Re: Cross-field statistics

From: Decibel! <decibel(at)decibel(dot)org>
To: Gregory Stark <stark(at)enterprisedb(dot)com>
Cc: "PostgreSQL-development Hackers" <pgsql-hackers(at)postgresql(dot)org>
Subject: Re: Cross-field statistics
Date: 2008-04-18 00:28:51
Message-ID: F03A6C3F-A325-4BB7-AEA0-784DFE2F5F54@decibel.org
Views: Raw Message | Whole Thread | Download mbox | Resend email
Thread:
Lists: pgsql-hackers

On Apr 17, 2008, at 12:22 PM, Gregory Stark wrote:
> "Decibel!" <decibel(at)decibel(dot)org> writes:
>
>> For each field that isn't already in a set of field groupings
>> * Sort sample rows on that field
>> * Calculate correlation for all other fields
>> * If there are other fields that have a correlation to this sort
>> order over
>> some threshold, save them along with the field we originally
>> sorted on as a
>> new 'field grouping'
>> * Else, there are no other fields that group with this field;
>> it's a "loner"
>
> I think this is going somewhere. But "correlation" isn't quite
> right. It has
> the same problem our use of correlation for clusteredness has.
> Consider the
> case of Zip code and City. They're nearly very non-independent
> variables but
> there's basically no correlation.

If we have a limited number of values in one of the fields, it would
be possible to build a histogram of values for other fields based on
the values in the first field. But I can't see how we could possibly
represent something like city, zip in a compact form. You would have
to keep a range of zips that cover a city.

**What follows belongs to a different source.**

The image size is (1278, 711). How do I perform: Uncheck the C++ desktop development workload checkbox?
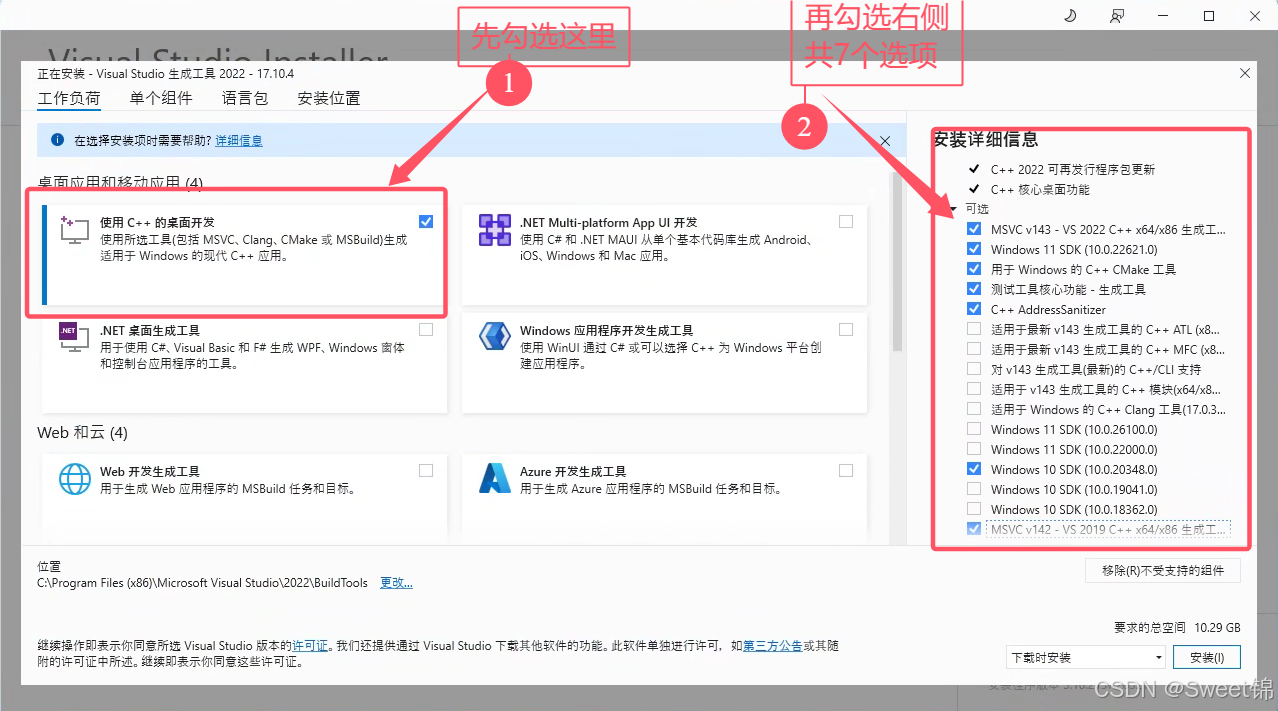pos(427,221)
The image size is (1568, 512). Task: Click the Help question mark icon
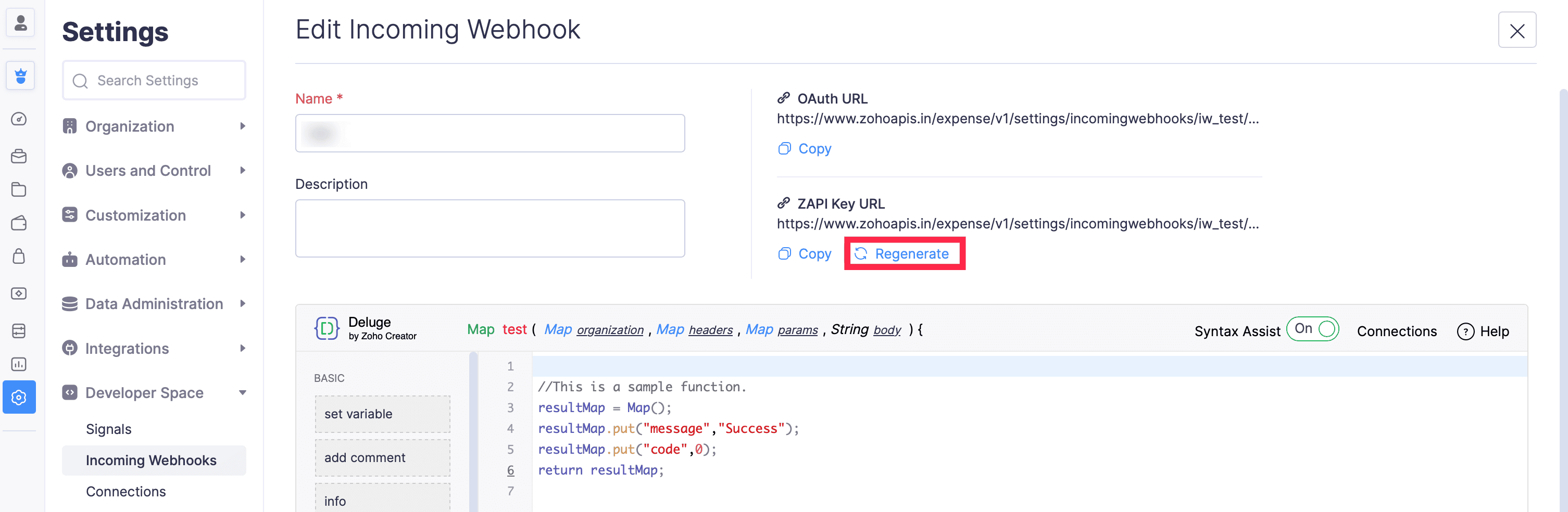[1465, 331]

Hmm... but we only care about cities that have a substantial number
of zip codes. This is what the equivalent of the most-common-values
list would be for cross-platform stats: for the most_common_vals in
column a, you store a range or histogram of the corresponding values
in b, assuming that there is a good correspondence.

>> For each field grouping, at a minimum we'd need to store a
>> histogram for that
>> grouping.
>
> This is a problem. What does a histogram on a grouping mean? It's
> not clear
> how to come up with a histogram which can help answer questions like
> A between ? and ? and B between ? and ?
>
> You can do a histogram on <a,b> or <b,a> but neither are going to be
> especially useful. Heikki and I came up with a weird hybrid thing
> which might
> be useful for avoiding overestimating selectivity like
> WHERE city='BOS' AND areacode = '617'
>
> But it didn't help at all with the converse, ie:
> WHERE city='BOS' AND areacode = '212'
>
> It's hard to see how we could possibly catch cases like that though.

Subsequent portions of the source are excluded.